- **What to produce**
Give back every record exactly.

□ □ □

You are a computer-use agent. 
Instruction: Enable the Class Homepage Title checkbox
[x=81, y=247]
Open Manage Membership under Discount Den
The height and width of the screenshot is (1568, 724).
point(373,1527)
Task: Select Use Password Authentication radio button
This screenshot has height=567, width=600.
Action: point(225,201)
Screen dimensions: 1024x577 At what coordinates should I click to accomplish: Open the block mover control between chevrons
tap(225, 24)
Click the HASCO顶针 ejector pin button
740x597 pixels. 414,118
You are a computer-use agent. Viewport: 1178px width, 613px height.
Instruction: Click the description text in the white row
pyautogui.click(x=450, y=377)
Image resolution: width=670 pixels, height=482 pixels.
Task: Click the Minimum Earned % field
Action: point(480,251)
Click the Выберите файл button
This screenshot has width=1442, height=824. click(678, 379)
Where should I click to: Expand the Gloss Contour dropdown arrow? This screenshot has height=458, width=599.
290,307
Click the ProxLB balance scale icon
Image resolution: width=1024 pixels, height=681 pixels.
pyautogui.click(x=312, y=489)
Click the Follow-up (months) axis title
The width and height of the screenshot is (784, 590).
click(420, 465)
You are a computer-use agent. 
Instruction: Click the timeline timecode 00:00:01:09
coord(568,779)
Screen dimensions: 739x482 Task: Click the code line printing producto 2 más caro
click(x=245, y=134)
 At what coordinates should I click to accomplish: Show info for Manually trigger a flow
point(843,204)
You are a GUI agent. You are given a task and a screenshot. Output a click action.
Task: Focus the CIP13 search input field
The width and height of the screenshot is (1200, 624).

□ □ □

- **Output for this task**
You are a computer-use agent. 
Instruction: Enable the Class Homepage Title checkbox
[x=81, y=247]
Open Manage Membership under Discount Den
The height and width of the screenshot is (1568, 724).
point(373,1527)
Task: Select Use Password Authentication radio button
This screenshot has height=567, width=600.
Action: point(225,201)
Screen dimensions: 1024x577 At what coordinates should I click to accomplish: Open the block mover control between chevrons
tap(225, 24)
Click the HASCO顶针 ejector pin button
740x597 pixels. 414,118
You are a computer-use agent. Viewport: 1178px width, 613px height.
Instruction: Click the description text in the white row
pyautogui.click(x=450, y=377)
Image resolution: width=670 pixels, height=482 pixels.
Task: Click the Minimum Earned % field
Action: point(480,251)
Click the Выберите файл button
This screenshot has width=1442, height=824. click(678, 379)
Where should I click to: Expand the Gloss Contour dropdown arrow? This screenshot has height=458, width=599.
290,307
Click the ProxLB balance scale icon
Image resolution: width=1024 pixels, height=681 pixels.
pyautogui.click(x=312, y=489)
Click the Follow-up (months) axis title
The width and height of the screenshot is (784, 590).
click(420, 465)
You are a computer-use agent. 
Instruction: Click the timeline timecode 00:00:01:09
coord(568,779)
Screen dimensions: 739x482 Task: Click the code line printing producto 2 más caro
click(x=245, y=134)
 At what coordinates should I click to accomplish: Show info for Manually trigger a flow
point(843,204)
You are a GUI agent. You are given a task and a screenshot. Output a click action.
Task: Focus the CIP13 search input field
The width and height of the screenshot is (1200, 624).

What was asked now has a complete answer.